*** Data for review ***

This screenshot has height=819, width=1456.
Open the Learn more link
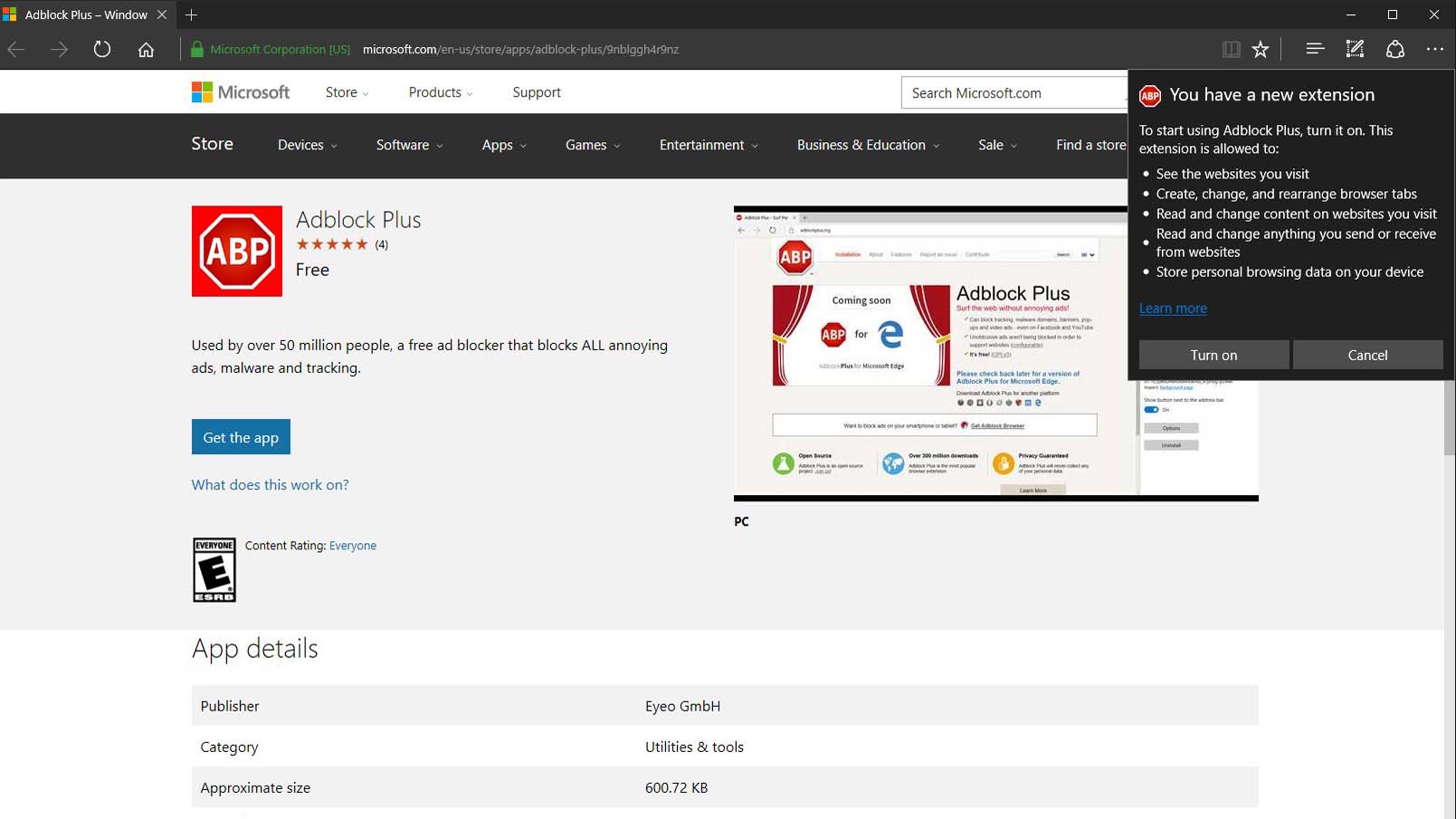[1173, 308]
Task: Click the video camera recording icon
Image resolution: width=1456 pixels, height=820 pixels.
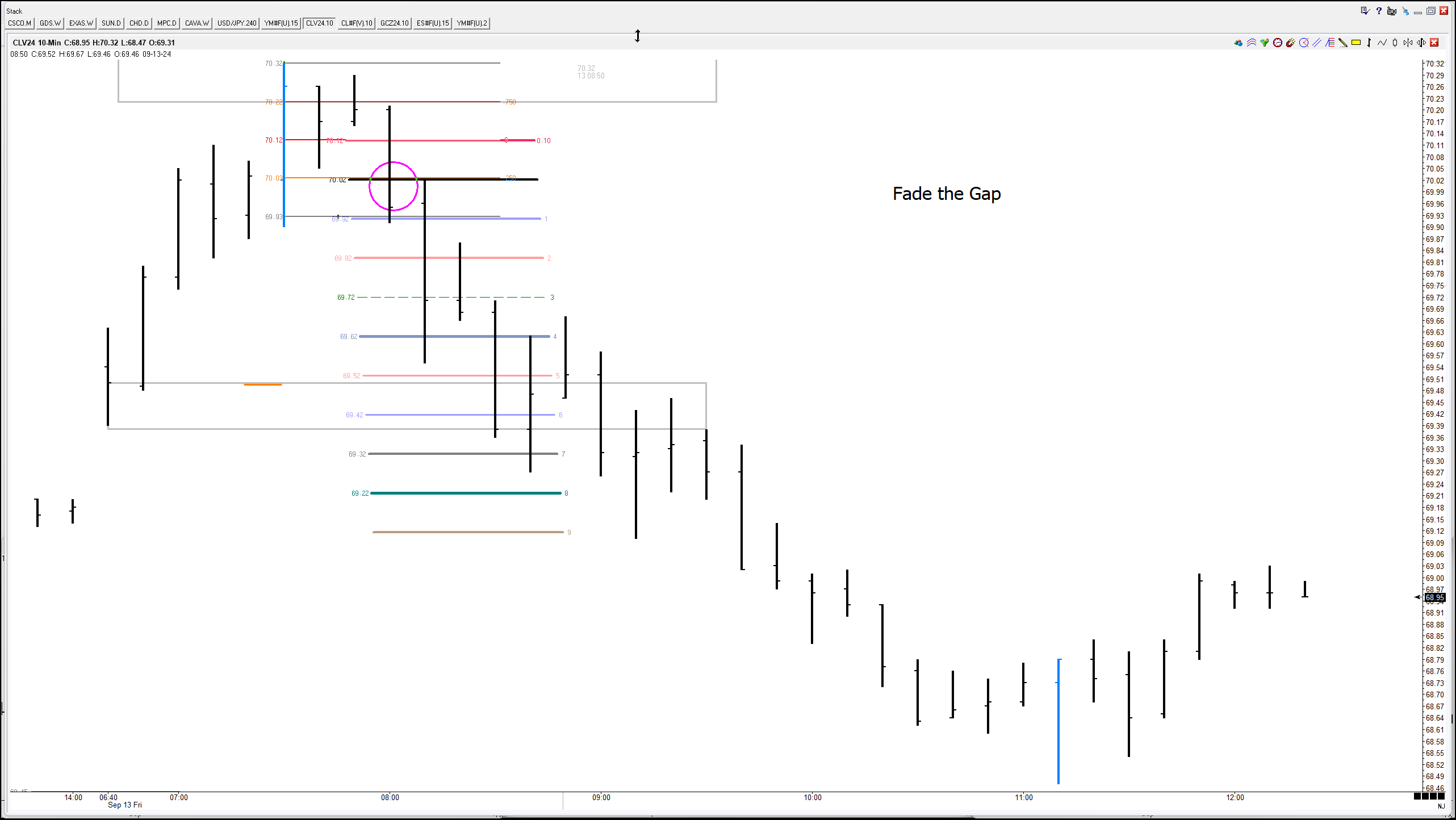Action: (1391, 11)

*** End of Data for review ***

◆ **Exercise**: All of the records need repeating exactly, except for the pictures.

◆ **Answer to this problem**:
This screenshot has height=819, width=1456.
Open the Learn more link
[1173, 308]
Task: Click the video camera recording icon
Image resolution: width=1456 pixels, height=820 pixels.
Action: (1391, 11)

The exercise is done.